(Recorded data)
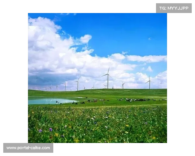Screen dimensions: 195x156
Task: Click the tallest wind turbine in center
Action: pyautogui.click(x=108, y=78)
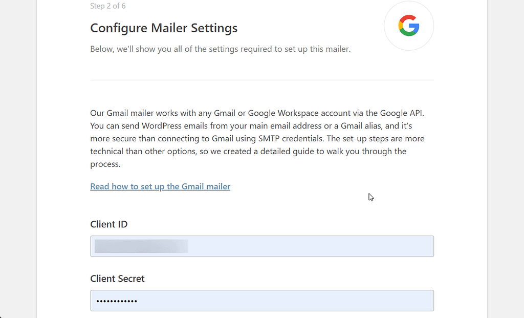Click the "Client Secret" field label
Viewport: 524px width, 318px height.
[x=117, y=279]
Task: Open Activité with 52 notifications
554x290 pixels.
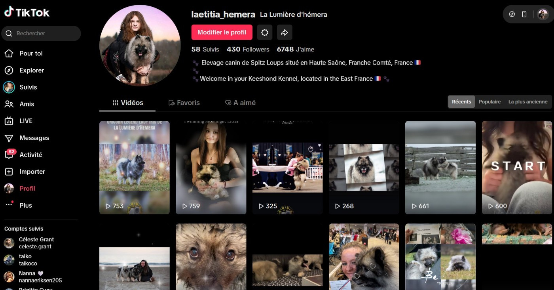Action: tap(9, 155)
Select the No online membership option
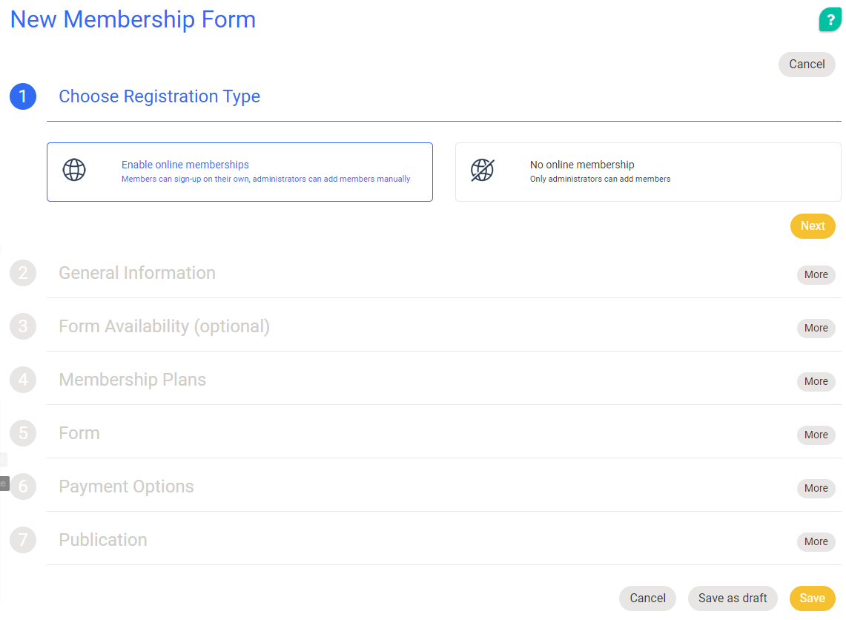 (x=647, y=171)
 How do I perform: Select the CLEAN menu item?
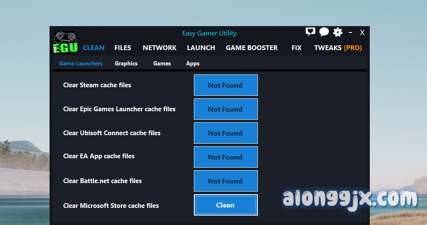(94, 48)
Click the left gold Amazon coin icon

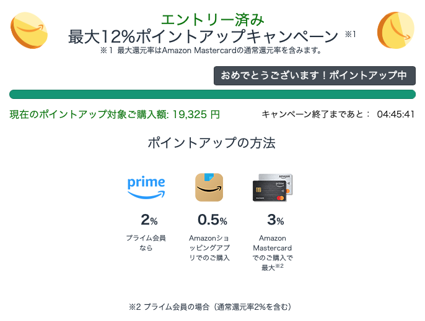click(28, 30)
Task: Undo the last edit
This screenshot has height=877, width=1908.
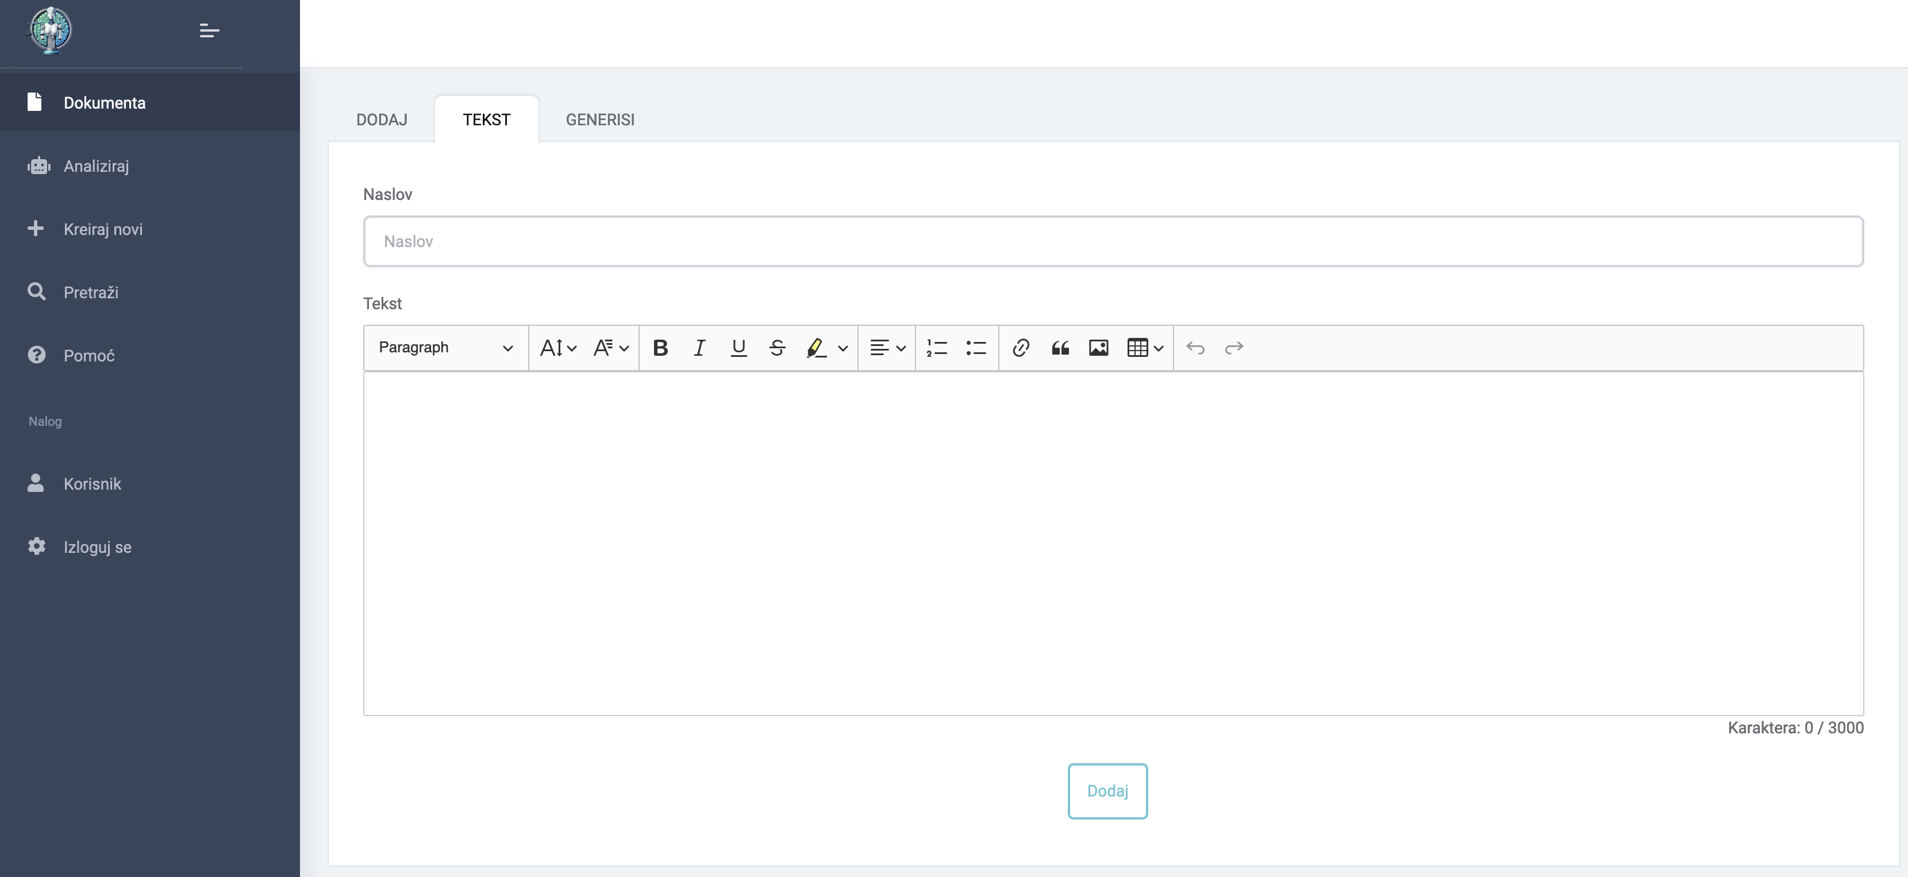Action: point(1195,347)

=== Exercise description ===
Rewrite every line of the entries, from the line containing "How do I perform: Select" through the end of the entries, inclusive. Multiply each coordinate in the answers by 0.9, round it to a whole number with halves rounded up, and leave out the pictures.

=== Answer to the task ===
 How do I perform: Select the CLEAN menu item?
(85, 43)
Click the left gold Amazon coin icon

click(25, 27)
Task: Undo the last edit
This screenshot has height=877, width=1908.
Action: point(1076,312)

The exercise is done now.